• [GIVEN PROBLEM A] Retype the coverage passage word for word, everything from "People have invented" down to "which is better.".

• [SUPPLIED PASSAGE]
[start]
What you would like is a tool that would look at your test requirements and the program, and then spit out the ten different test requirements that you missed. Such a tool does not and cannot exist. So you do a series of approximations. A simple approximation is to run all your tests, and then look at the program and see which lines of code have never been executed. Because, if there is a defect in a line of code, and that line of code has never been executed, you are certainly not going to find the defect. A really good job of test design should exercise all the lines of code. Knowing that some line of code was not executed tells you that you did not do a really good job, and it tells you that you under-tested the features associated with that line of code.

For example, say you are testing a networking subsystem, and you find some lines of code that have never been executed. When you look at the unexecuted code, what you find is a whole bunch of code that looks like "If some error condition occurs, then handle the error." What you conclude from this is that you haven't tested error handling very well. For a networking protocol module this is a problem, because a lot of what a networking module does is handle errors. Now you go back and think about the types of errors this code is going to have to handle, and you design tests for error handling. This is the basic use of coverage. It is a way to point you back to some area in your test design that you didn't do well enough.

The danger of coverage is that people fall into the trap of just trying to execute the lines of code. What happens is you take the list of code line numbers that haven't been executed and just pick test cases to make sure you execute each line of code. The problem with this is that a good test suite will execute all the lines of code, but just executing all the lines of code doesn't mean your test suite is good. There are certain types of defects that are easy to miss simply by executing the lines of code. What you really wanted to know was "Have I covered 100% of the test requirements I should have?"

Q: What are the different types of code coverage and how do they help with understanding the completeness of test requirements?

People have invented a lot of different types of code coverage measures. Here are several that I find useful. Stronger than line coverage is branch coverage, where you exercise every branch in the code in both directions. So, for an "IF" statement, you want that branch to go in both the true and false directions. This also corresponds better to your test design. Your test design shouldn't be "How do I execute all the lines of code?" It should be based on thinking about the different input cases this code will have to handle. These input cases correspond more precisely to the branches in the program than they correspond to the lines. Therefore branch coverage gives you a more precise mapping back to your test design, which is better.
[end]
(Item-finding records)
[start]
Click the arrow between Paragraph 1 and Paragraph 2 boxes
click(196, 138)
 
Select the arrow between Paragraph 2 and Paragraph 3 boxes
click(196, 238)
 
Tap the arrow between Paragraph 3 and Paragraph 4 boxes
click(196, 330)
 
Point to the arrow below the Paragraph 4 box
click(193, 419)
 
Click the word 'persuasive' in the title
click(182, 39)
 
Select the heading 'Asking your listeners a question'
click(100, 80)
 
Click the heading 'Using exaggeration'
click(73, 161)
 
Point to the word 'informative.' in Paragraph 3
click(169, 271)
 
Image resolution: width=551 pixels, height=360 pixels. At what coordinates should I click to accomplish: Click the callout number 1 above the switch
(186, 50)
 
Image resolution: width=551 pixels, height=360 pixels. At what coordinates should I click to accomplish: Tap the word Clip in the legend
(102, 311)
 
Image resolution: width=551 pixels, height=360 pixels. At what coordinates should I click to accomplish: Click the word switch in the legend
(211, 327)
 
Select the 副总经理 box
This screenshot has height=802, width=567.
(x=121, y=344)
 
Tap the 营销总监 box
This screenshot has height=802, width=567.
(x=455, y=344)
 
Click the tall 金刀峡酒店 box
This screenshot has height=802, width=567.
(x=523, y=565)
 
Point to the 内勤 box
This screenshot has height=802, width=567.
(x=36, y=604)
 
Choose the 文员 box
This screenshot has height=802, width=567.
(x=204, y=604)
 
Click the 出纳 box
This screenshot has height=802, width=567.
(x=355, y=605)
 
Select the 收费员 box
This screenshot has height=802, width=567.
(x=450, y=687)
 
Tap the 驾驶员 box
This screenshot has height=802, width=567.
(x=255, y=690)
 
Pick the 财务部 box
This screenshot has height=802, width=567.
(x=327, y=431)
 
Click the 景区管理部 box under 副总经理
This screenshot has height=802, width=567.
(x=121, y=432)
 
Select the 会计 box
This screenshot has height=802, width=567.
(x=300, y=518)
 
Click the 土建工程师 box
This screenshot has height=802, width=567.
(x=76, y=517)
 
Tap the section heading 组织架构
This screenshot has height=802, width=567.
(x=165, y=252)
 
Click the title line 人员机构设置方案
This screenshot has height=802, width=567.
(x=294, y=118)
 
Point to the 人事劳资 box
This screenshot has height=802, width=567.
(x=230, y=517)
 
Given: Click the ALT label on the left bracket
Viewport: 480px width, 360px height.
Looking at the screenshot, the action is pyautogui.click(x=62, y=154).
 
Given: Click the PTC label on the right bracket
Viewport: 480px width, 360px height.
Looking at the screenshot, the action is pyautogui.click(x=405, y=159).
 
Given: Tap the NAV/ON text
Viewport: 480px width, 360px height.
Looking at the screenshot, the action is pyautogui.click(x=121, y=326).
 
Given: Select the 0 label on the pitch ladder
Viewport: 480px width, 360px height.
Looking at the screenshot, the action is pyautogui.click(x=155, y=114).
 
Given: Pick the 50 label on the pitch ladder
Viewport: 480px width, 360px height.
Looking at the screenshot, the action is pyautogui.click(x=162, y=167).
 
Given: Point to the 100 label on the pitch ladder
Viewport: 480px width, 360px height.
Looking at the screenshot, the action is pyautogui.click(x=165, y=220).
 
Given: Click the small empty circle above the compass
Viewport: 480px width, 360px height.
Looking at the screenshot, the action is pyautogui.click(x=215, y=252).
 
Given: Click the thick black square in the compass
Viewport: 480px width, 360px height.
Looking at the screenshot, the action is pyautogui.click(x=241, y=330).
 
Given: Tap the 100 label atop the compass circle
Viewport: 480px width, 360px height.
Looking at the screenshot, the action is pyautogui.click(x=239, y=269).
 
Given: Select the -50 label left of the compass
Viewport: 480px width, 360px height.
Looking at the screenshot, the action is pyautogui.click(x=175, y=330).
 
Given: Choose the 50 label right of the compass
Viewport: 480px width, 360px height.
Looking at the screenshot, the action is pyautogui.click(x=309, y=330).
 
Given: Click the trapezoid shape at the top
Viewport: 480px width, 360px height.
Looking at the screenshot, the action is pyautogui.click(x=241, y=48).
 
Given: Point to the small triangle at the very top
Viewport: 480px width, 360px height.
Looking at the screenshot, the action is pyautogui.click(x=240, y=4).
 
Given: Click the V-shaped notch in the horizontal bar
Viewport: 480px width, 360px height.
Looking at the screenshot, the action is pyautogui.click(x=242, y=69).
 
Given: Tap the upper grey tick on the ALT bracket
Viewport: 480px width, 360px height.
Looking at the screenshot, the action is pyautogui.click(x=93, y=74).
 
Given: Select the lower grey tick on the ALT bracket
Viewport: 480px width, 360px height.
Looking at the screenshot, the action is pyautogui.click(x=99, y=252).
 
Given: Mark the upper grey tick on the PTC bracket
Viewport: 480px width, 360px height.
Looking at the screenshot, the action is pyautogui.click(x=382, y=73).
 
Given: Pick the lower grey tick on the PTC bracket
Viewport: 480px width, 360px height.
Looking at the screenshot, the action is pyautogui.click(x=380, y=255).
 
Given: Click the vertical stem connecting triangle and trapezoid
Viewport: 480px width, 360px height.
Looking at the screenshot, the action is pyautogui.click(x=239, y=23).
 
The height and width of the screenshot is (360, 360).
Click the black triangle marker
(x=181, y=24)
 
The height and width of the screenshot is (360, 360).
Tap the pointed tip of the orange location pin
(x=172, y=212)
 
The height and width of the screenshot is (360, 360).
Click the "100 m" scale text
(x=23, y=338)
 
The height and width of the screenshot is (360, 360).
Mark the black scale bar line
[end]
• [GIVEN PROBLEM B] Can you convert the entries, everything from the line containing "Tap the 驾驶员 box" down to the line containing "(x=300, y=518)", into a Markdown table with a Row column for the row number and a Line column for the line, skipping blank lines?

• [FINAL ANSWER A]
People have invented a lot of different types of code coverage measures. Here are several that I find useful. Stronger than line coverage is branch coverage, where you exercise every branch in the code in both directions. So, for an "IF" statement, you want that branch to go in both the true and false directions. This also corresponds better to your test design. Your test design shouldn't be "How do I execute all the lines of code?" It should be based on thinking about the different input cases this code will have to handle. These input cases correspond more precisely to the branches in the program than they correspond to the lines. Therefore branch coverage gives you a more precise mapping back to your test design, which is better.

• [FINAL ANSWER B]
| Row | Line |
|---|---|
| 1 | Tap the 驾驶员 box |
| 2 | This screenshot has height=802, width=567. |
| 3 | (x=255, y=690) |
| 4 | Pick the 财务部 box |
| 5 | This screenshot has height=802, width=567. |
| 6 | (x=327, y=431) |
| 7 | Click the 景区管理部 box under 副总经理 |
| 8 | This screenshot has height=802, width=567. |
| 9 | (x=121, y=432) |
| 10 | Select the 会计 box |
| 11 | This screenshot has height=802, width=567. |
| 12 | (x=300, y=518) |